Welcome to the sneaky world of window functions — where defaults quietly change your results between Microsoft SQL Server (Cloud SSMS) and Snowflake.
Let’s break down the drama. 🎭 The Silent Villain: Default Window Frames
Here’s a classic trap:
LAST_VALUE(amount) OVER ( PARTITION BY customer_id ORDER BY order_date
)
In Snowflake, the default frame is:
RANGE BETWEEN UNBOUNDED PRECEDING AND CURRENT ROW
Translation? LAST_VALUE() returns the current row’s value, not the actual last value in the partition.
In SQL Server, you might assume it works differently — or you might get lucky depending on how you've tested it.
💥 Result: mismatched reports, confused stakeholders, late-night debugging.
Pro Tip: Always define your frame explicitly:
ROWS BETWEEN UNBOUNDED PRECEDING AND UNBOUNDED FOLLOWING
If it matters, don’t leave it to defaults. 🧨 NULLs: The Chaos Agents
Sorting rules differ:
Snowflake → NULL comes first in ascending order
SQL Server → NULL comes last Now imagine using:
ROW_NUMBER() OVER (PARTITION BY dept ORDER BY bonus)
If bonus has NULLs?
Your row numbers shift.
Your rankings change.
Your dashboard breaks. 🎲 Ties = Non-Deterministic Madness
This one burns teams during migrations.
ROW_NUMBER() OVER (PARTITION BY dept ORDER BY salary)
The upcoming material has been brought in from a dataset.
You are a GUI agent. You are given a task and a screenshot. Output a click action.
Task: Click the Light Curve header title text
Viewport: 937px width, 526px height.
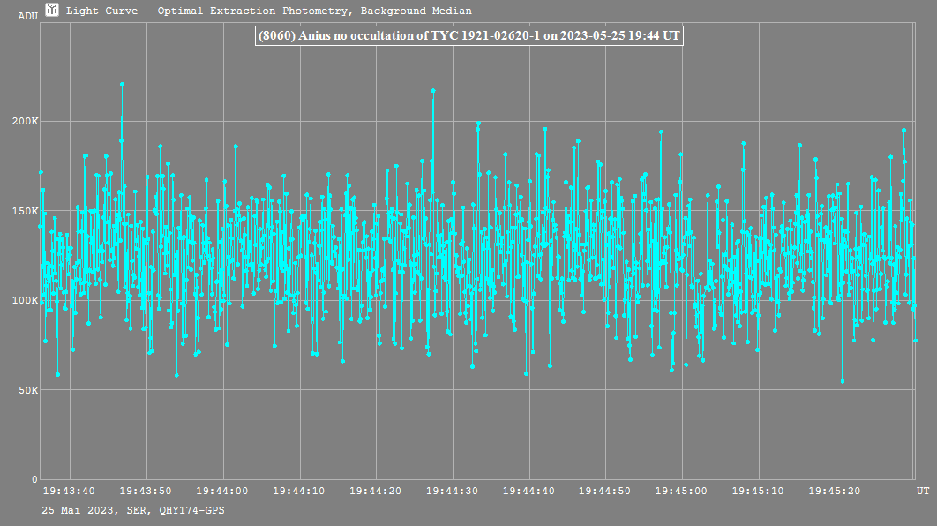[268, 11]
If two employees earn the same salary:
SQL Server might return one order.
Snowflake (distributed engine) might return another.
Re-run it? You might get a different result again. Because neither engine guarantees deterministic ordering unless you make it deterministic.
🔥 Add a tie-breaker:
ORDER BY salary, employee_id
Always. 🧬 Collation & Case Sensitivity
SQL Server respects database-level collation. Snowflake handles text comparisons differently.
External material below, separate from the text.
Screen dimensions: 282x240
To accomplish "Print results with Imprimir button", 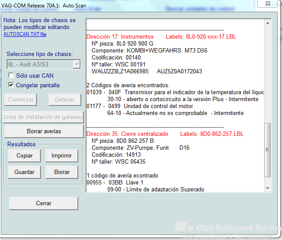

If you're partitioning by strings, grouping may not match exactly after migration.
Subtle. Painful. Real. ☁️ Engine vs. Cloud Architecture
SQL Server executes in a traditional engine model.
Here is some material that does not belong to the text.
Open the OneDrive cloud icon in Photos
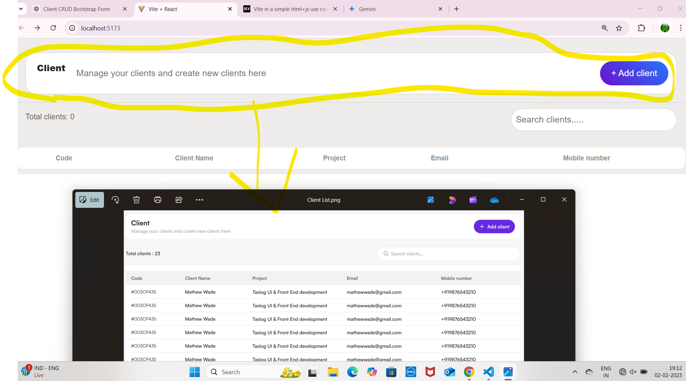[494, 200]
Snowflake distributes computation across clusters.
Distributed systems expose sloppy ordering assumptions fast.
What “worked fine” before? Was probably relying on physical storage order.
Snowflake doesn’t care about your assumptions. 🛡️ The Migration Survival Checklist
If you want consistent results:
✅ Explicit ROWS BETWEEN ✅ Deterministic ORDER BY ✅ Explicit NULL handling ✅ Test ties ✅ Test edge cases ✅ Never trust defaults 🎯 Bottom Line
Window functions aren’t broken.
Your assumptions are.
When moving from SQL Server to Snowflake, make everything explicit.